Compromised: 339 million AdultFriendFinder users

Friend Finder Networks, the company that operates sites like Adultfriendfinder.com (“World’s largest sex & swinger community”), and Cams.com (“Where adults meet models for sex chat live through webcams”) has been breached – again!

In May 2015, the number of affected users was around 3.5 million, and the leaked information contained information like marital status and sexual preferences.

This time the leak includes “just” the username, email address, date of the last visit, password, last IP address used, browser information, and VIP membership status, but the number of affected users is astronomical: over 339 million (including over 15 million users who apparently deleted their account, but the company held on to their data).

According to LeakedSource, other leaked data also includes:

  • Over 62 million Cams.com users
  • Over 1.3 million iCams.com users
  • Over 71 million Penthouse.com users (even though the site was sold to Penthouse Global Media in February)
  • Over 1.4 million Stripshow.com users

In total, information of over 412 million users has been compromised.
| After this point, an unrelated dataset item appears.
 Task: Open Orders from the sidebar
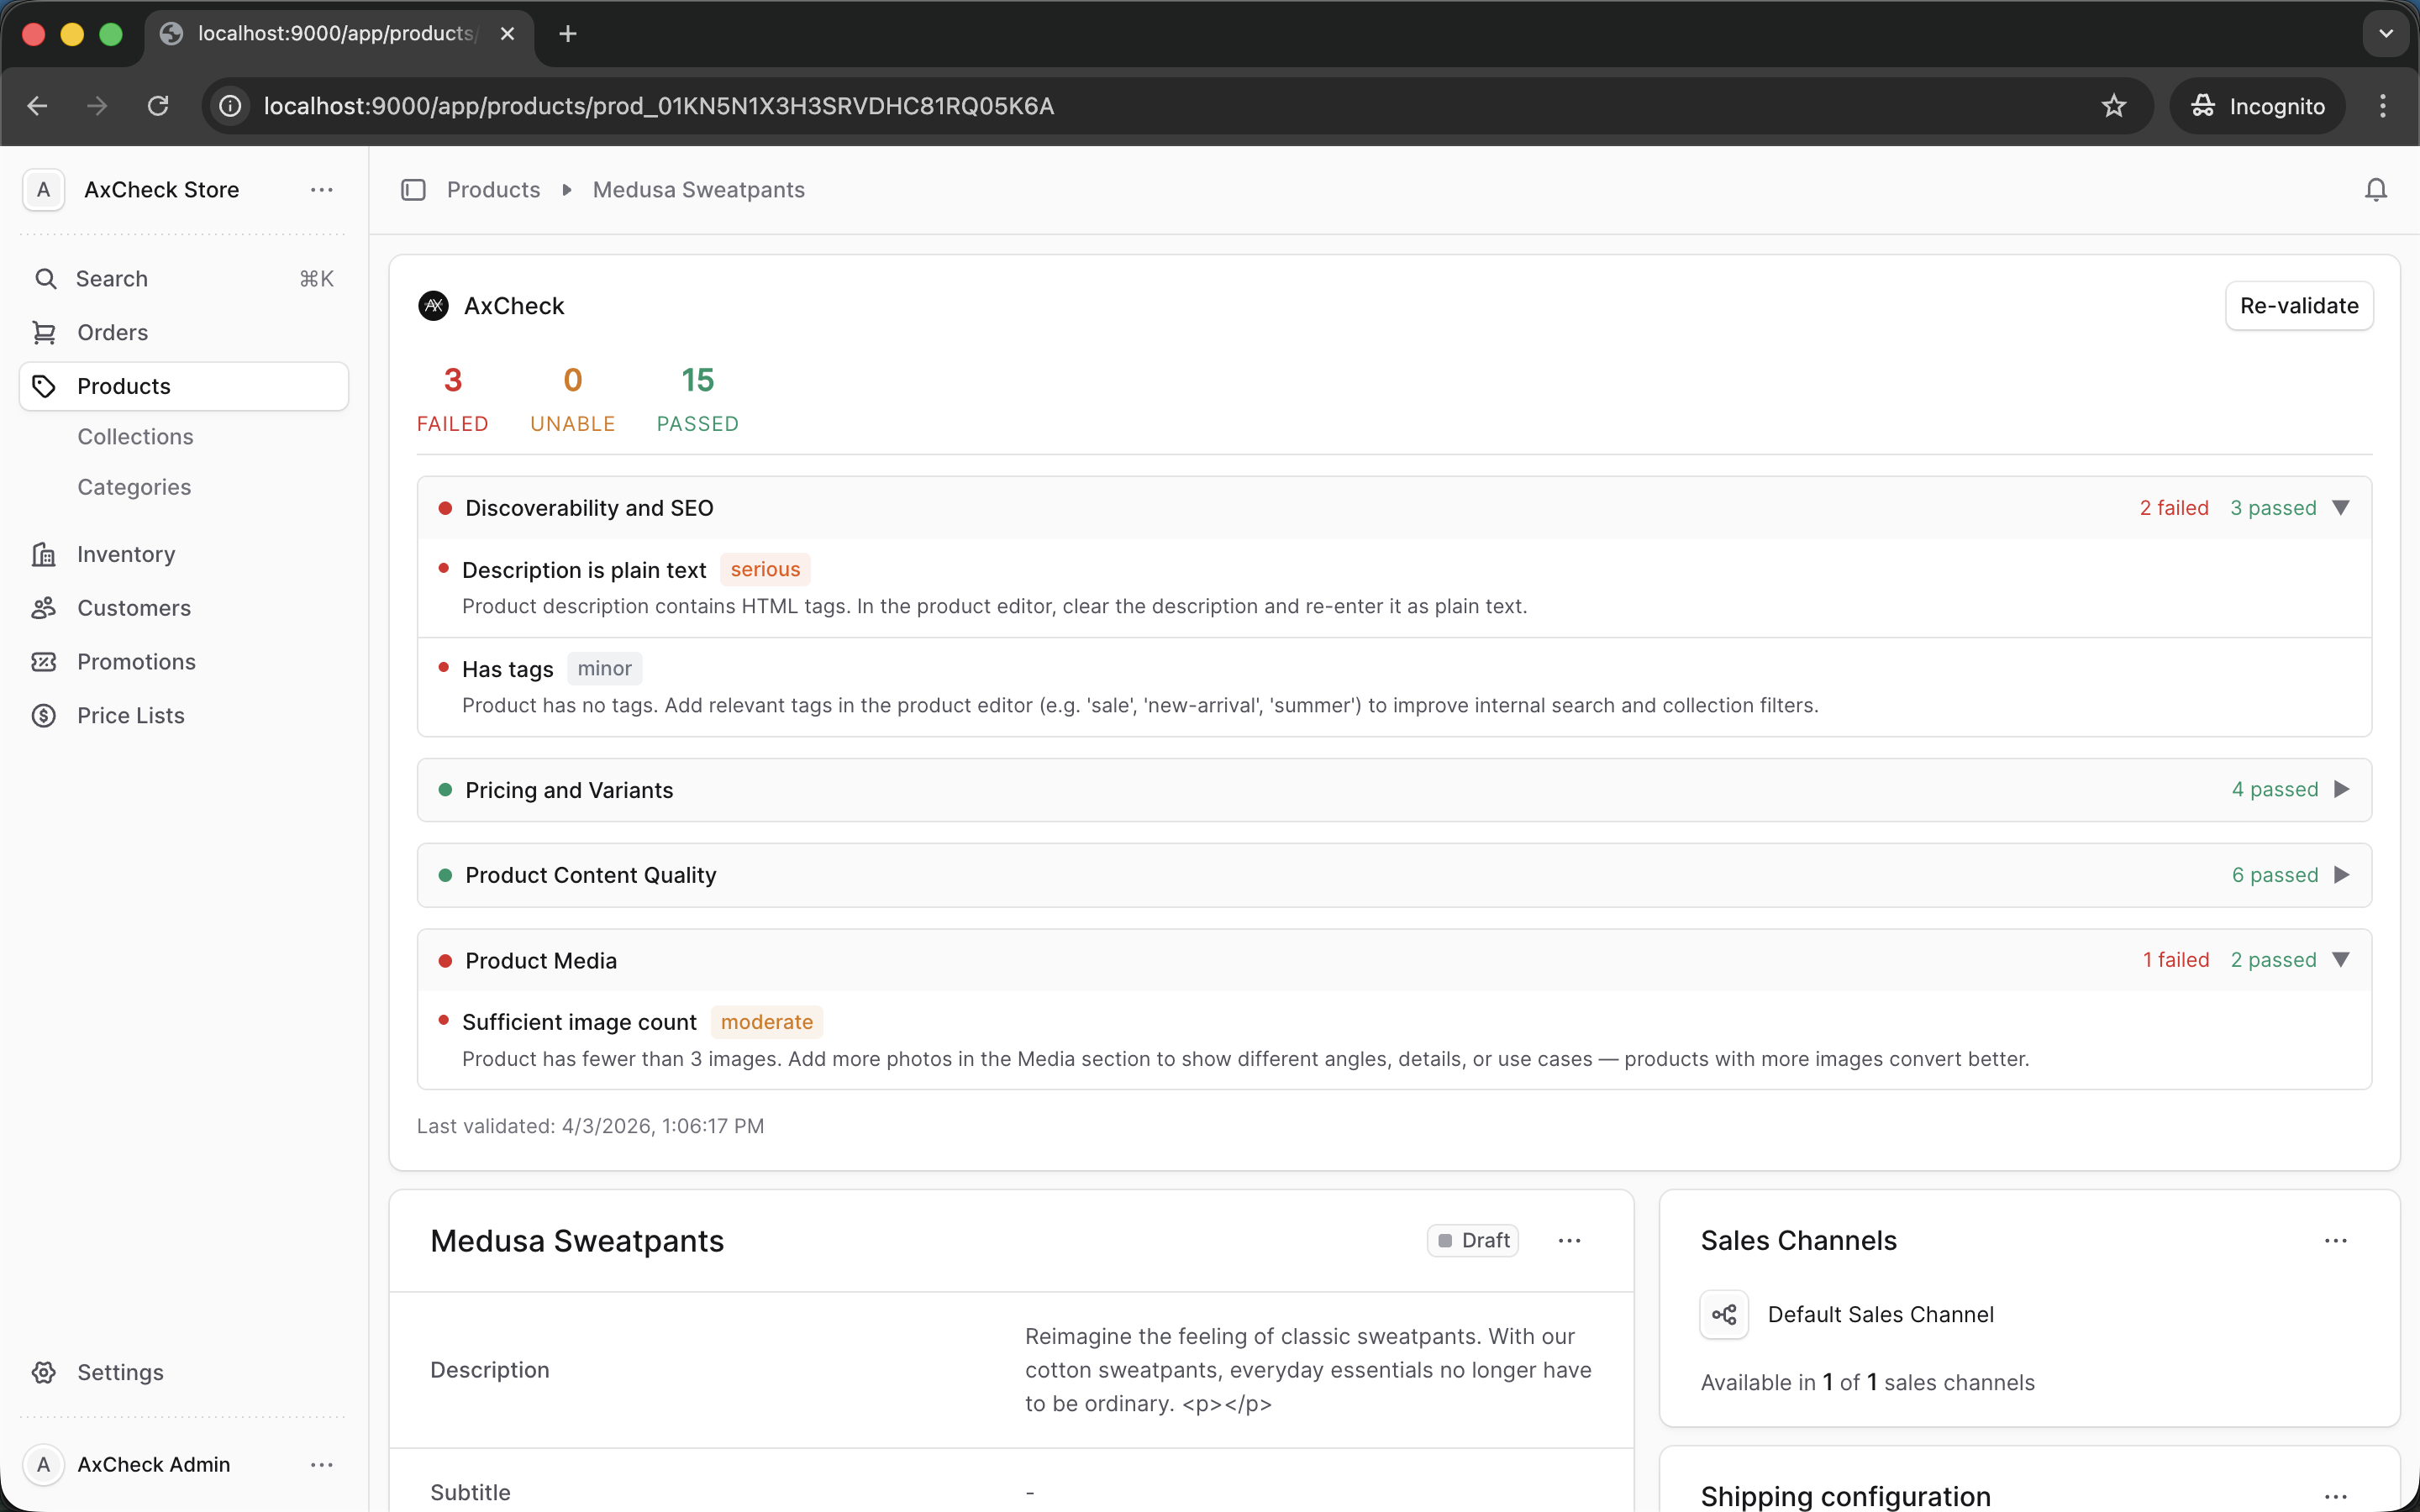(111, 332)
“Passwords were stored by Friend Finder Network either in plain visible format or SHA1 hashed (peppered). Neither method is considered secure by any stretch of the imagination and furthermore, the hashed passwords seem to have been changed to all lowercase before storage which made them far easier to attack but means the credentials will be slightly less useful for malicious hackers to abuse in the real world,” the LeakedSource team noted.

They already cracked 99 percent of all the hashed passwords, meaning that they can be just as easily cracked by malicious individuals.
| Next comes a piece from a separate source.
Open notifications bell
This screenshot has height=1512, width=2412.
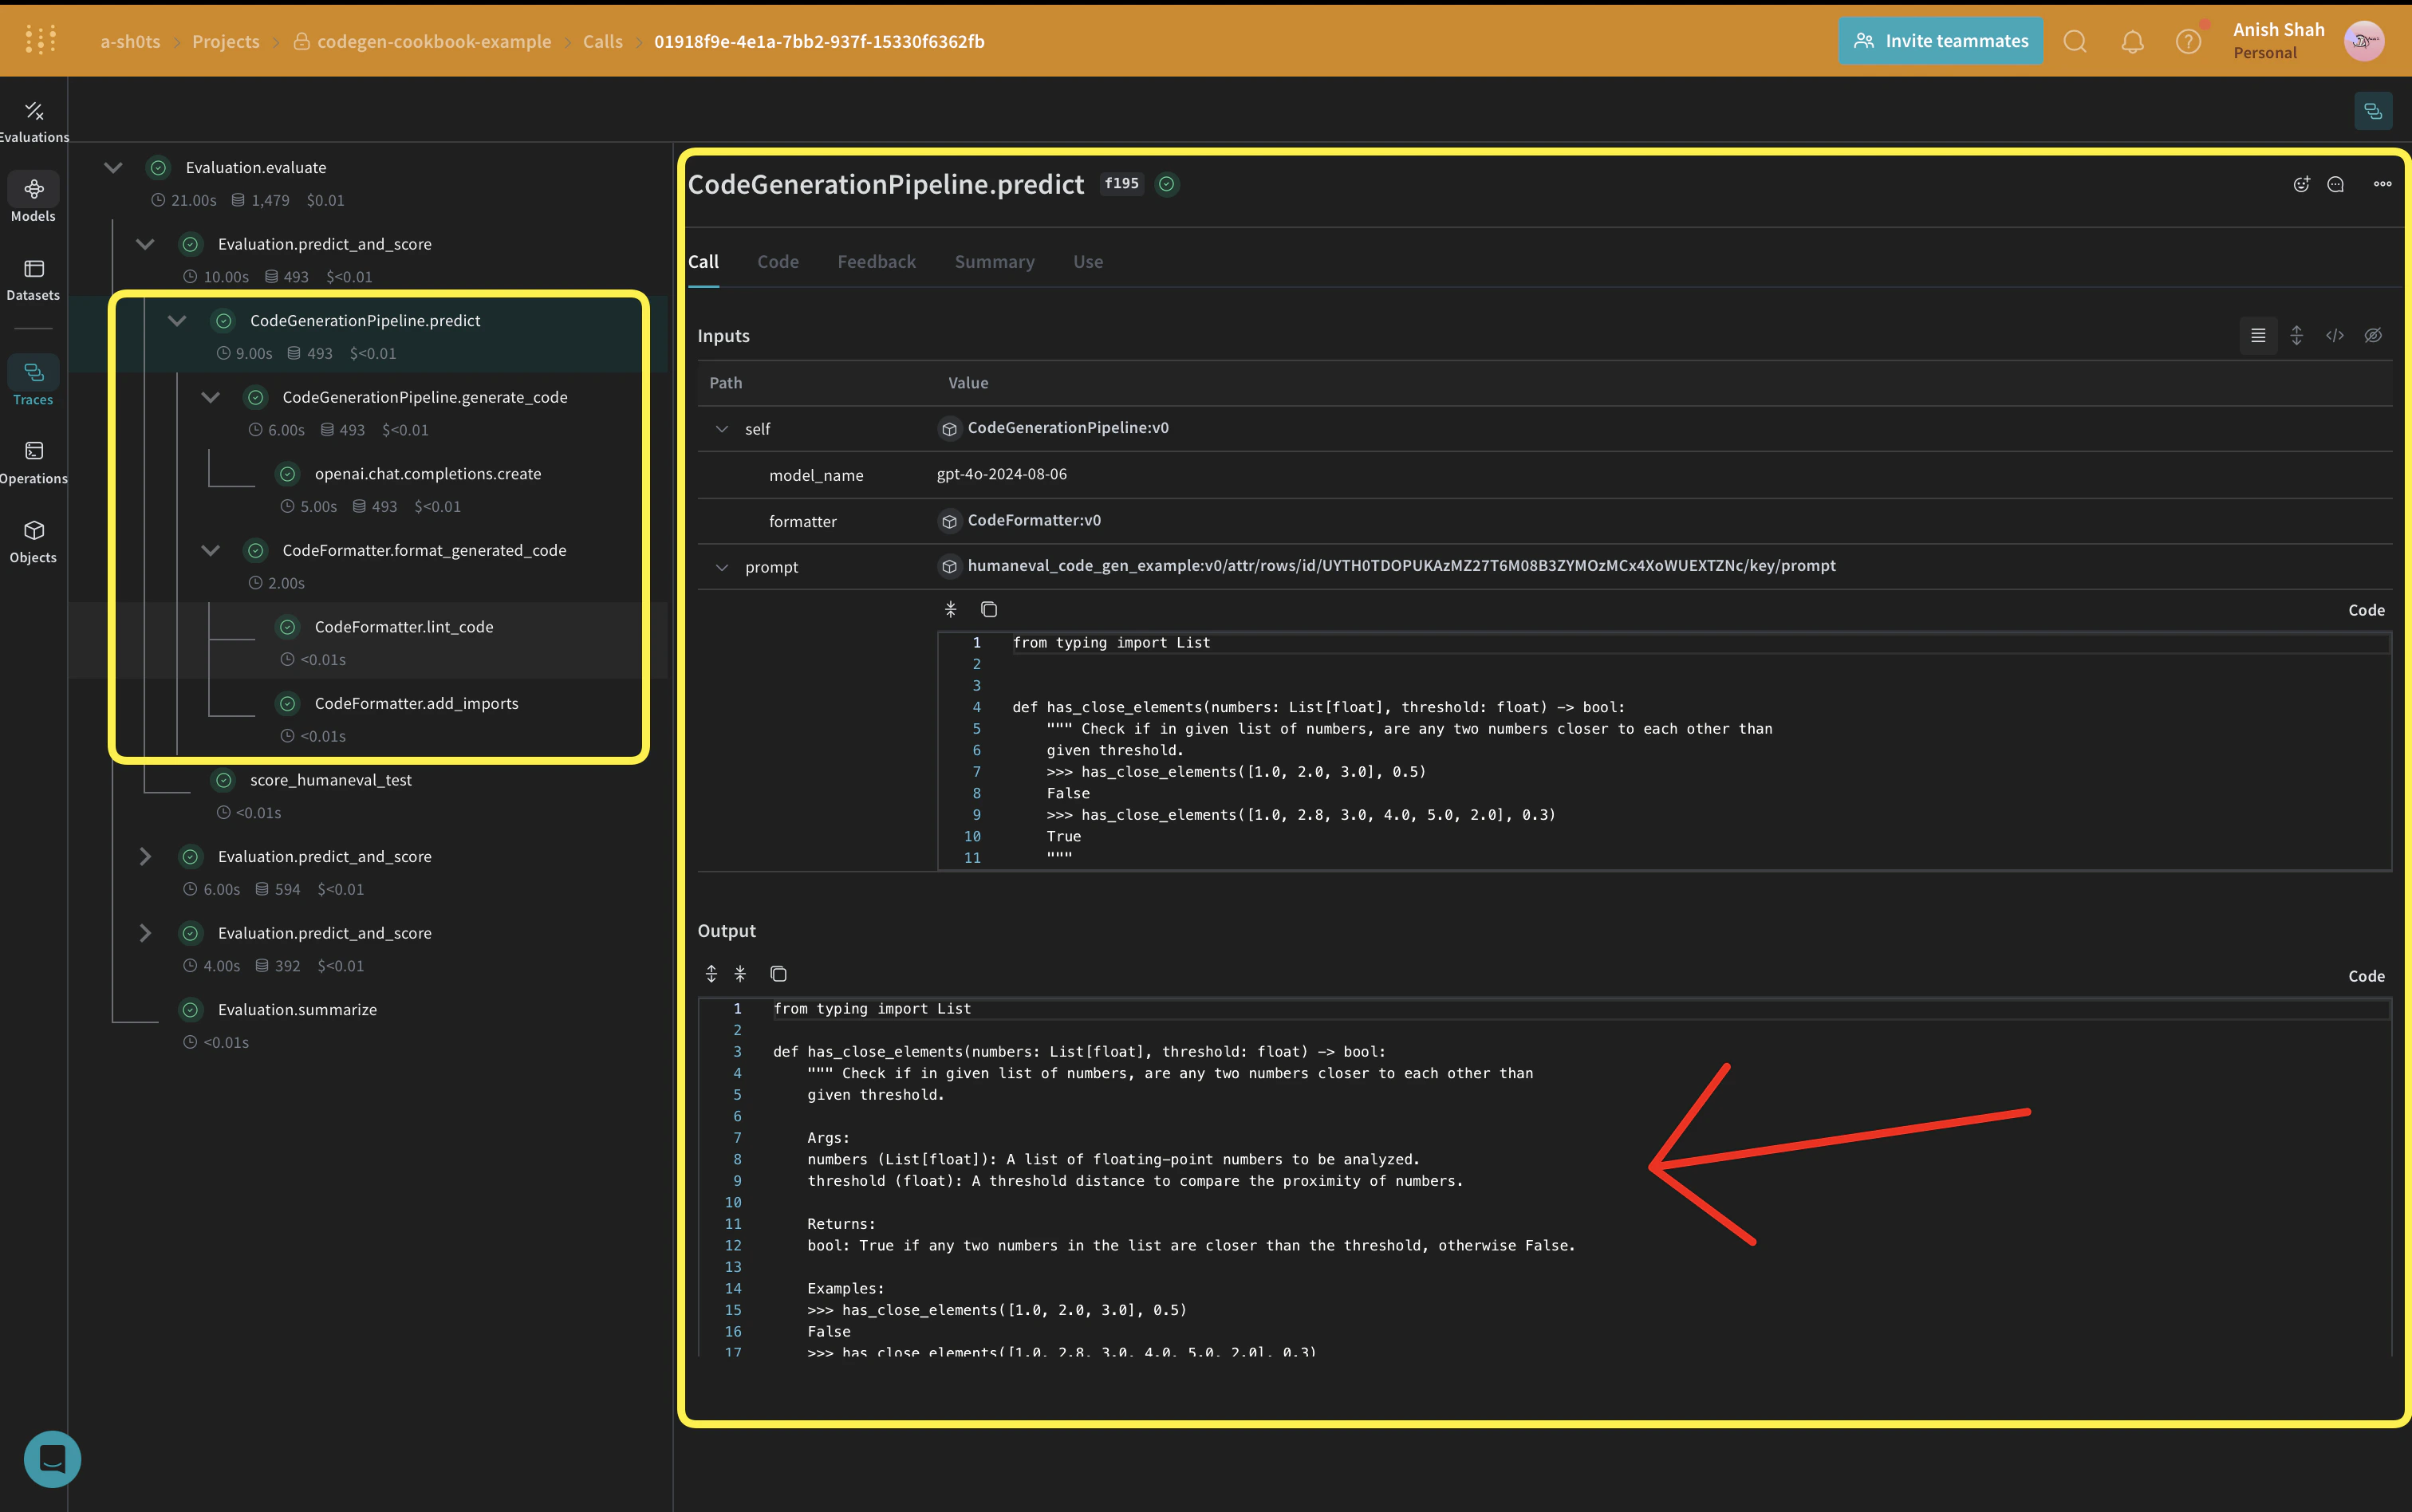click(x=2132, y=41)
The team has decided not to make this particular data set searchable by the general public for now.

Also, they posit that the breach was effected through the use of an exploit for a Local File Inclusion vulnerability, the existence of which was publicly revealed last month.

The leaked information (well, a portion of it) has been independently verified by ZDNet, but Friend Finder Networks has yet to confirm the breach. They only said that they have fixed the aforementioned vulnerability.